- [What the exercise asks]: For each line in the records that contains "menu", make a copy.

- [Recorded information]:

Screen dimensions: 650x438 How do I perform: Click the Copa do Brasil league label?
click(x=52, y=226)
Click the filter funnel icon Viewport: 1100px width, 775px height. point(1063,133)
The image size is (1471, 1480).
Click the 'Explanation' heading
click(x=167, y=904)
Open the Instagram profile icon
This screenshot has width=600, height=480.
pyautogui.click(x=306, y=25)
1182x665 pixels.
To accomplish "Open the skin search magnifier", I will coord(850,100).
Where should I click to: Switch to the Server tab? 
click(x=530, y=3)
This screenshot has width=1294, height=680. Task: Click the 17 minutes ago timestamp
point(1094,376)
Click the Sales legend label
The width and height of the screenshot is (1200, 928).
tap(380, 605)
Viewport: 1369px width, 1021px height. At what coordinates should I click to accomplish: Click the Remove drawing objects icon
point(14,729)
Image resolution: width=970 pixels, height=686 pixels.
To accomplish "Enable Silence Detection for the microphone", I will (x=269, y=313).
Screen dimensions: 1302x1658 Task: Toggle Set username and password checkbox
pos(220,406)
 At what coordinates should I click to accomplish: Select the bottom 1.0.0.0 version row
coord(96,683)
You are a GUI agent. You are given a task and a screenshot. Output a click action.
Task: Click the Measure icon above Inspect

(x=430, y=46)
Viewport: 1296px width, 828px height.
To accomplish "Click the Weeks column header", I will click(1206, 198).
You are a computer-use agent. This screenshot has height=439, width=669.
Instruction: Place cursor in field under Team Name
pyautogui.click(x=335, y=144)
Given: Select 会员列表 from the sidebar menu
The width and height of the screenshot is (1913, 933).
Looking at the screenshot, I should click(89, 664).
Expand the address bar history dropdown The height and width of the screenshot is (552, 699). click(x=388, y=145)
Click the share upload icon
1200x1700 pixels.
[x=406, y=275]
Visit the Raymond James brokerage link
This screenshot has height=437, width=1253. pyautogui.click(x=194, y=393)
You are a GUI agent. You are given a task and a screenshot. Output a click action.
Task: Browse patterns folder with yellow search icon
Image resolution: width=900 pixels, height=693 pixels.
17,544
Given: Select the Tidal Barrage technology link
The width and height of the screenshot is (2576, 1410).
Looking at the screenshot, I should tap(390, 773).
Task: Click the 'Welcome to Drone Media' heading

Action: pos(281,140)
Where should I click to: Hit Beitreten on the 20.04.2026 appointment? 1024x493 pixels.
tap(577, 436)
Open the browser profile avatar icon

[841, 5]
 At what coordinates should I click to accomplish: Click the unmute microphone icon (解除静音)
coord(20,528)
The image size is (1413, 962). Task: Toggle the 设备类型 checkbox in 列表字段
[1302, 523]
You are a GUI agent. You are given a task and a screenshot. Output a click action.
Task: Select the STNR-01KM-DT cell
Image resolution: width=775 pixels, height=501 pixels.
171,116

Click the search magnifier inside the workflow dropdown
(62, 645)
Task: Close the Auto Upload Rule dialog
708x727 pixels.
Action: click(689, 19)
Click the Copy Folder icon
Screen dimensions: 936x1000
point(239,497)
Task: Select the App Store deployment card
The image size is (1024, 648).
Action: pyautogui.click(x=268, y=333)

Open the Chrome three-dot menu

- [Answer for this exercise]:
Given: Select 会员列表 from the sidebar menu
Open the Chrome three-dot menu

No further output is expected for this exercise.